Cela illustre pleinement la crise globale dans laquelle le monde se trouve, et dont les caractéristiques ne sont pas propres à l’Europe. D’autres manifestations que le refus de l’émigration passent à tort inaperçues. La progression de la mondialisation exprimée en volume des échanges internationaux est en forte régression, et les transactions sur le marché des changes (le Forex) ont brutalement diminué. On enregistre une détérioration du rapport entre les actifs disponibles, de plus en plus sollicités lorsqu’ils sont présumés de bonne qualité, et une masse financière qui ne cesse d’enfler.
Nous sommes entrés dans une phase de contraction généralisée, à l’exception notable du développement des inégalités et de l’endettement, qui se poursuivent. Ajoutée à une instabilité financière qui n’est pas résorbée et à une régulation qui ne va pas au fond des choses, ce n’est tout simplement pas tenable. Les banques centrales en font l’expérience.
Le président de la Bundesbank Jens Weidmann souligne que « les taux d’intérêt bas affaiblissent encore davantage la discipline budgétaire. Or les montagnes de dettes peuvent devenir un problème, quand les taux vont à nouveau remonter. Cela ne sera peut-être plus supportable ». C’est bien de cela qu’il est question, impliquant la poursuite d’une politique de taux bas afin d’éviter une restructuration d’ensemble de la dette, la discipline budgétaire préconisée ne produisant pas ses effets escomptés. Dilemme, ces taux bas perturbent des pans entiers du système financier…
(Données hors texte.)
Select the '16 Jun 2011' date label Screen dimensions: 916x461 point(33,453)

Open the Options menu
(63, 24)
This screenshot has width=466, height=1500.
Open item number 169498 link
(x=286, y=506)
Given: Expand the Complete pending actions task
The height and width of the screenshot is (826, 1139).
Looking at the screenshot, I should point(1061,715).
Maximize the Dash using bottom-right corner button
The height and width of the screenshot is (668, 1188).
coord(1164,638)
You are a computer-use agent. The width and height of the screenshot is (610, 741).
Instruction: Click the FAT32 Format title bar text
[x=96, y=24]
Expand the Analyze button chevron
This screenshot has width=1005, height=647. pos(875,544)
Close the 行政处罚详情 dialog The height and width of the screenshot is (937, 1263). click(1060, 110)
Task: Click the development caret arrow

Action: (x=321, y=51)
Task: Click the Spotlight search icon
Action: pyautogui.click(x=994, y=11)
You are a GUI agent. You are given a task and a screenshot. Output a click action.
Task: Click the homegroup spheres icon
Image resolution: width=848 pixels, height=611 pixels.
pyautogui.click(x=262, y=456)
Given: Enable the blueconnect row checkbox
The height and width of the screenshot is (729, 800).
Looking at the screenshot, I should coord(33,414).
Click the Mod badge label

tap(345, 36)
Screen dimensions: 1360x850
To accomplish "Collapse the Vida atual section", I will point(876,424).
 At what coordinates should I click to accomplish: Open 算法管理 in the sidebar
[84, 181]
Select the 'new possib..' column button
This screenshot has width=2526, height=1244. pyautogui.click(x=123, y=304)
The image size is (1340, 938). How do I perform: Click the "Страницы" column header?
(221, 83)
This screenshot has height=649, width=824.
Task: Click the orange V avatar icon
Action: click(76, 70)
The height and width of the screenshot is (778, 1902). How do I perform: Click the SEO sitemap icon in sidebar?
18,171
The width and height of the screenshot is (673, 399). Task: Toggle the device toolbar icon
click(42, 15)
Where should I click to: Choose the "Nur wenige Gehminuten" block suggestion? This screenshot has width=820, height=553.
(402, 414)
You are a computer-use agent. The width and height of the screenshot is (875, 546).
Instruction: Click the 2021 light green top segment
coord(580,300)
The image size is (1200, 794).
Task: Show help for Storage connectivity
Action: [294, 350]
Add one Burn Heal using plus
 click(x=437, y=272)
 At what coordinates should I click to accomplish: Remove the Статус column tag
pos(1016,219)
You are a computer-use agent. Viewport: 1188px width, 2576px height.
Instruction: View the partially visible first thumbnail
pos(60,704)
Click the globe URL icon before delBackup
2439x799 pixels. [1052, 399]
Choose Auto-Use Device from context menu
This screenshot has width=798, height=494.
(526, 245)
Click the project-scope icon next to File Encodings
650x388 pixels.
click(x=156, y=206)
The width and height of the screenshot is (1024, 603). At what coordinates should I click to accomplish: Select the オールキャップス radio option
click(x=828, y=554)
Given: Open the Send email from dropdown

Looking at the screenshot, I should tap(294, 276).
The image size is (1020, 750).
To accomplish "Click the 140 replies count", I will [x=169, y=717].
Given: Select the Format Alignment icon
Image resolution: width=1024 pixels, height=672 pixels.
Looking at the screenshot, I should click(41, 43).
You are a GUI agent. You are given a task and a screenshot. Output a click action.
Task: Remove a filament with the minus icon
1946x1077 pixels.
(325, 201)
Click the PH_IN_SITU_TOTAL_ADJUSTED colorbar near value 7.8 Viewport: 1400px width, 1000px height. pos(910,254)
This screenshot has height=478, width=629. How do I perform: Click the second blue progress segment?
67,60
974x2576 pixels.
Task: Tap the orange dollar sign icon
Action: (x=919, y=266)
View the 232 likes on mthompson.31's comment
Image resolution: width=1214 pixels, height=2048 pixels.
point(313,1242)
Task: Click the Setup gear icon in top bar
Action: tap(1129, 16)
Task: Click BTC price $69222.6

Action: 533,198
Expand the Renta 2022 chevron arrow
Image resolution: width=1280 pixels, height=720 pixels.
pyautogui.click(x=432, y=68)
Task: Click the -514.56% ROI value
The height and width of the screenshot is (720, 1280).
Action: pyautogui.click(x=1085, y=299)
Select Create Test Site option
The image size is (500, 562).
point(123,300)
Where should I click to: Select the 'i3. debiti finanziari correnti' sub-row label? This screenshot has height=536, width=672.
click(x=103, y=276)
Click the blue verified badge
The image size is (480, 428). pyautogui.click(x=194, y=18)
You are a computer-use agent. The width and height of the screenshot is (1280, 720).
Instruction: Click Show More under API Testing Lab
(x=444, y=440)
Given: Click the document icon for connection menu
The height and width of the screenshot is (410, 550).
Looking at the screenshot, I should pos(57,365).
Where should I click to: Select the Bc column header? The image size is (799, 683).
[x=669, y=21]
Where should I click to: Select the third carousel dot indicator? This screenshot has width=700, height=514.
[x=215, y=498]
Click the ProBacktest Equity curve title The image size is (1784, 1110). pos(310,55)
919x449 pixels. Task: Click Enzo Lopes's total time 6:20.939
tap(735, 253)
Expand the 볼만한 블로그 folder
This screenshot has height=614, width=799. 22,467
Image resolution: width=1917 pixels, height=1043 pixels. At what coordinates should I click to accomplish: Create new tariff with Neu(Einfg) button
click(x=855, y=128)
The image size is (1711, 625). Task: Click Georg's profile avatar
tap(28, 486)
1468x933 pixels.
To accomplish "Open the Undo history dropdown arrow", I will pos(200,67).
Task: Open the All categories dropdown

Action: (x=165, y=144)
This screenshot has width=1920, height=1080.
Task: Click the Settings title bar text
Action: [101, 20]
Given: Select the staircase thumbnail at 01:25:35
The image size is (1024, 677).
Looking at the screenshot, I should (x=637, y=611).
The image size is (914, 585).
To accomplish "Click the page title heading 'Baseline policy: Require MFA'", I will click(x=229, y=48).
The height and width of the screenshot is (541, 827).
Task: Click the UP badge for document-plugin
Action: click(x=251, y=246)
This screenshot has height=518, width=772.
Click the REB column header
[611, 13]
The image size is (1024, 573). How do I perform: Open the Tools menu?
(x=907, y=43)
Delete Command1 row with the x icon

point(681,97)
Nous avons changé d’époque. Ce que les dirigeants politiques se refusent à envisager en prétendant refaire fonctionner la machine comme avant. Démunis, les électeurs cherchent de nouvelles têtes auprès des plus offrants. L’instabilité politique prime, qui n’a pas fini de faire ses effets. Mais une question ne peut être éludée : va-t-il falloir expérimenter l’illusoire repli sur soi avant de se décider à emprunter la piste de la rupture ?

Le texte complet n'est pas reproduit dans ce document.